* Data to use:
━━━━━━━━━━
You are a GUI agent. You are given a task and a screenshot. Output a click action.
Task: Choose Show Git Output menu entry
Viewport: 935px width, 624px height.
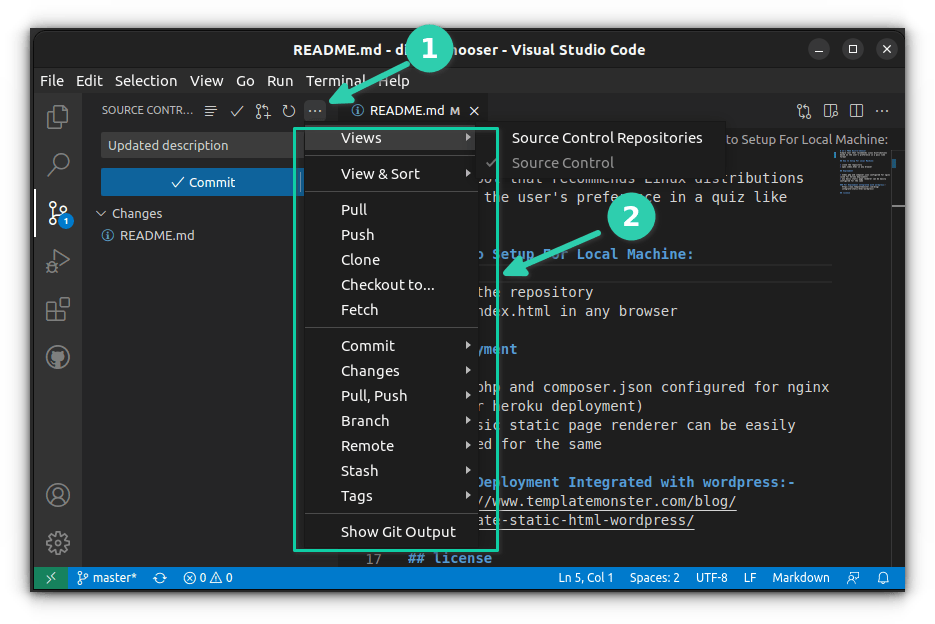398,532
━━━━━━━━━━
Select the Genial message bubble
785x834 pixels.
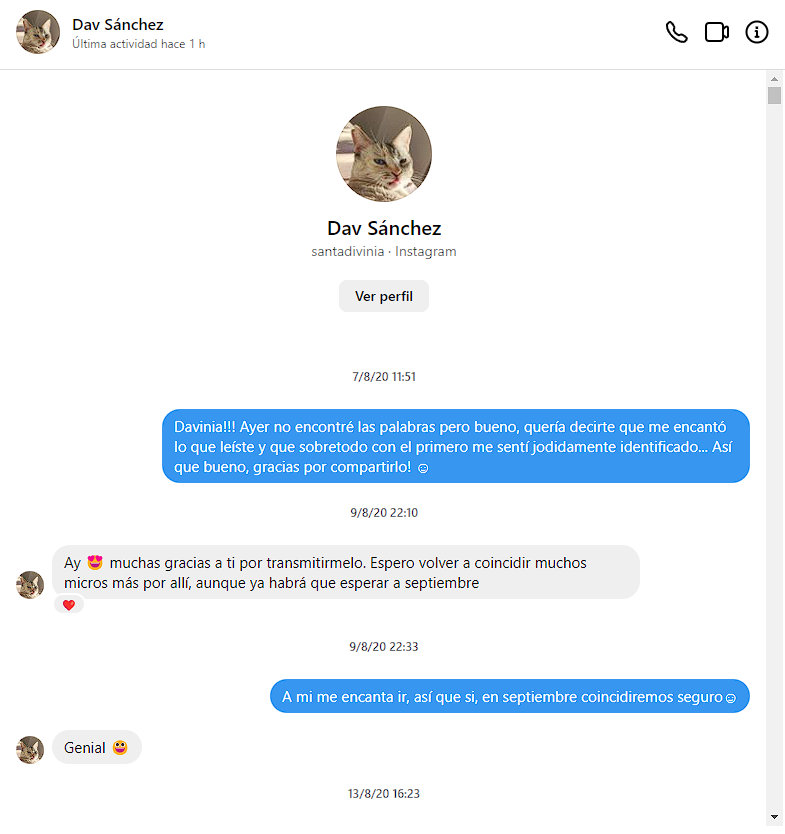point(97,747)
━━━━━━━━━━
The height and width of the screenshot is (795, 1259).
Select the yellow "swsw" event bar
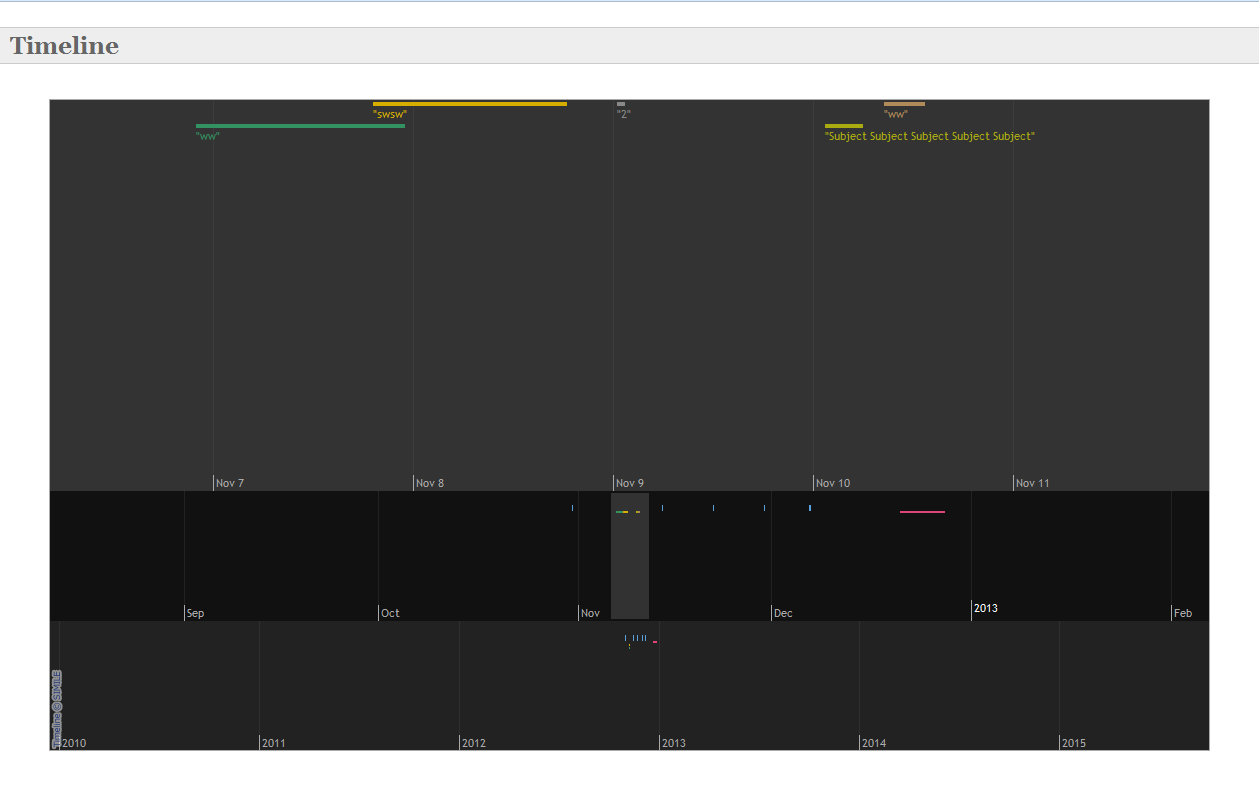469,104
━━━━━━━━━━
* Work task:
Each line above that contains "Output" counts once; report the resulting number and nothing else.

* Solution to this problem:
2